For example, if the engine receives a word like “strm”, this can mean “storm” or “strum” (distance = 1 / one letter missing), or “star” or “warm” (distance = 2 / two operations required).
Distance establishes a threshold of tolerance. In Manticore, you can set this threshold using the distance
parameter, with a default value of 2: when a word has a distance of 3 or more mistakes, it’s ’not tolerated’ (not included in the results).
More examples of fuzzy search based on Levenshtein distance
Below are a few examples of how Manticore counts the operations needed to transform a word to find records with “Michael”:
- michael - 0 typos (perfect match)
- mickael - 1 typo (substitution: h → k)
- micael - 1 typo (deletion: h)
- mickhael - 1 typo (addition: k)
- micheal - 1 typo (transposition: a ⇄ e)
- mickaell - 2 typos (substitution: h → k, addition: l)
- tichael - 2 typos (substitution: m → t, first letter)
- tickael - 3 typos (substitution: m → t, first letter, substitution h → k) - beyond the default distance threshold
Ranking and typo tolerance
In terms of relevance: all fuzzy matches based on spelling differences are considered less relevant than exact matches. Thus, records that have a 0 distance – that is, which match exactly – are ranked (ordered) higher than records with typos. Likewise, records with 1 typo are ranked higher than records with 2 typos.
Fuzzy matching with Keyboard Layouts
A unique feature of Manticore’s fuzzy search is its keyboard layout awareness. This functionality understands that users might be typing on different keyboard layouts, which can lead to specific types of errors.
For instance, if someone accidentally types with the wrong keyboard layout active, Manticore can still understand the query by considering the physical key positions across different layouts. Manticore supports 17 different keyboard layouts including QWERTY, AZERTY, QWERTZ, and others, making it extremely versatile for international applications.
For example, a user types “yucker” on a US keyboard, but the system interprets it as a German QWERTZ layout. Manticore recognizes the mismatch and correctly maps the input to “zucker” (the German word for “sugar”). Without layout awareness, the search would fail due to the Y/Z key swap. Manticore ensures users find results even if their keyboard layout is misconfigured.
Implementing Fuzzy Search in Manticore
Enabling fuzzy search in Manticore is straightforward, with support for both SQL and JSON APIs.
Using SQL Syntax
SELECT * FROM mytable
WHERE MATCH('someting')
OPTION fuzzy=1, layouts='us,ua', distance=2;
In this example:
fuzzy=1
enables fuzzy matchinglayouts='us,ua'
specifies which keyboard layouts to consider (US and Ukrainian)distance=2
sets the maximum Levenshtein distance to 2
Using JSON API
POST /search
{
"table": "test",
"query": {
"bool": {
"must": [
{
"match": {
"*": "ghbdtn"
}
}
]
}
},
"options": {
"fuzzy": true,
"layouts": ["us", "ru"],
"distance": 2
}
}
This JSON example shows how Manticore can handle cross-layout typos—“ghbdtn” typed on a US keyboard would actually be “привет” (“hello” in Russian) if typed on a Russian keyboard.

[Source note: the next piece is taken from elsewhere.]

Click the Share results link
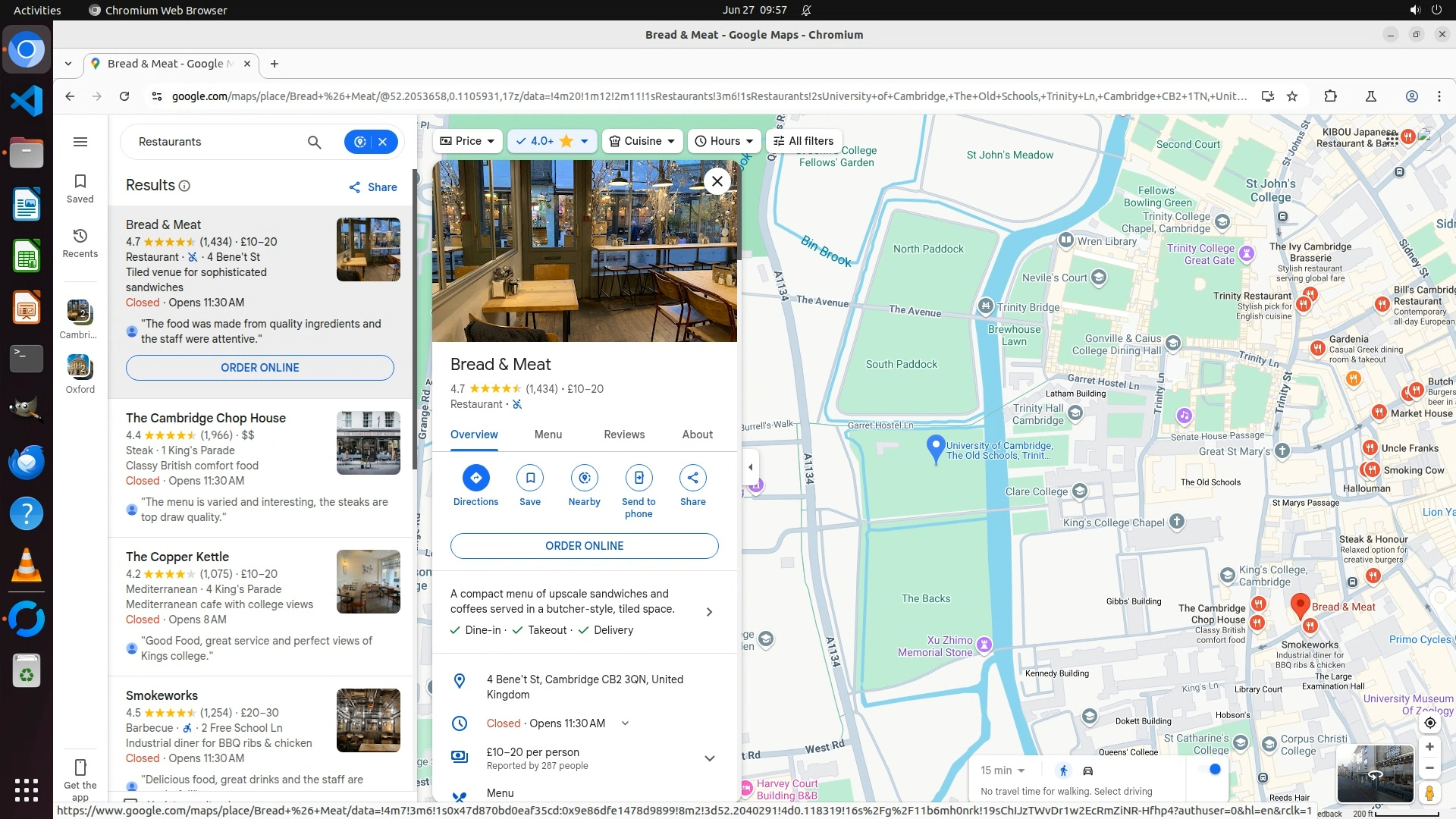Viewport: 1456px width, 819px height. pyautogui.click(x=373, y=187)
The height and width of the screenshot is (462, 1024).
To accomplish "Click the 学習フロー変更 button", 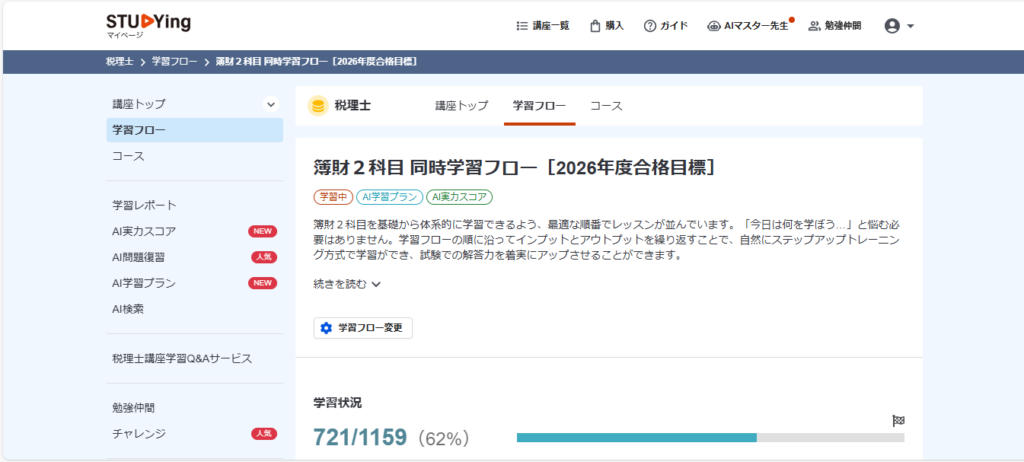I will (363, 328).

Other methods for fuzzy matching
Partial word matching with Prefix Search
Like other advanced search engines, Manticore supports prefix matching for as-you-type search experiences. It enables the engine to start matching records based on partial words.
For example, records containing “apricot” are returned as soon as a user types “a”, “ap”, “apr”. There’s no need for the engine to wait for a full-word match before displaying results.
Synonyms
Synonyms tell the engine which words and expressions to consider equal – for example, pants = trousers. Thus, a search for “trousers” will return “trousers” and “pants”, and a search for “pants” will also return “trousers” and “pants”.
While general thesaurus-based synonym expansion can be too broad, Manticore allows you to define specific, contextually relevant synonyms for your dataset using wordforms .
How to balance fuzzy matching for optimal results
Adding fuzzy logic, while powerful, comes with some risk. It may return too many results for a user to sift through, or it may return unexpected results that could, in the user’s mind, break the relevance of the results.
It’s the job of the search engine to limit the impact of this expansion of information. For example, by giving higher priority to exact matches, ensuring that exact matches show up at the top of the results, above the fuzzy ones:
- In the case of misspellings, exact matches are considered more relevant than inexact matches (even if the typo is obvious to the user).
- With synonyms, exact matches are more relevant than synonym matches (even if the word in the query has multiple meanings and the synonym would be the better choice).
Essentially, Manticore hedges the bet on the fuzzy algorithm by displaying the fuzzy matches after the exact matches. This is part of Manticore’s robust approach to handling misspellings and variations in search queries.
There are also many UI patterns to manage this. For example, search engines often add “suggested spellings” just below the search bar. Or they offer Autocomplete or Query-Suggestion features, where the user is given suggested queries (and categories) in a dropdown list as they type, which they can choose from as their query. Manticore provides comprehensive support for these features as documented in our Autocomplete API .
But the proper solution is the one below the surface, completely transparent to the user, where the search engine returns results that create an intuitive feeling in the user that the displayed items are the best and most relevant results – even if not exactly matching the text of the query.
Real-world Applications
Let’s look at practical applications where Manticore’s fuzzy search excels:
E-commerce
In e-commerce, users often search for products with complicated names or technical specifications they might misspell. Fuzzy search ensures they still find what they’re looking for:
SELECT * FROM products
WHERE MATCH('sansung glaxy')
OPTION fuzzy=1, distance=2;
This query would successfully match products containing “Samsung Galaxy” despite the typos.
Content Management
For content-heavy sites, fuzzy search helps users discover relevant articles even when they misremember terms or titles:
SELECT * FROM articles
WHERE MATCH('artifical inteligence')
OPTION fuzzy=1;
This would match articles about “artificial intelligence” despite the spelling errors.
International Websites
For sites serving multilingual audiences, keyboard layout awareness is particularly valuable:
SELECT * FROM content
WHERE MATCH('ghdbtn')
OPTION fuzzy=1, layouts='us,ru';
This would match content with “привет” (Russian for “hello”) when a user accidentally types with the wrong keyboard layout.
Conclusion
Fuzzy search is no longer a luxury. It’s an essential component of any modern search implementation. Manticore Search provides a sophisticated yet approachable fuzzy search capability that can dramatically improve user experience while accommodating the natural variations and errors in human-generated queries.
By leveraging Manticore’s Levenshtein distance algorithm and unique keyboard layout awareness, you can create search experiences that feel almost magical to users. They’ll find what they’re looking for even when they don’t get the query exactly right.
Whether you’re building an e-commerce platform, content management system, or any application with search functionality, implementing fuzzy search with Manticore can lead to higher user satisfaction, better engagement, and ultimately, improved conversion rates.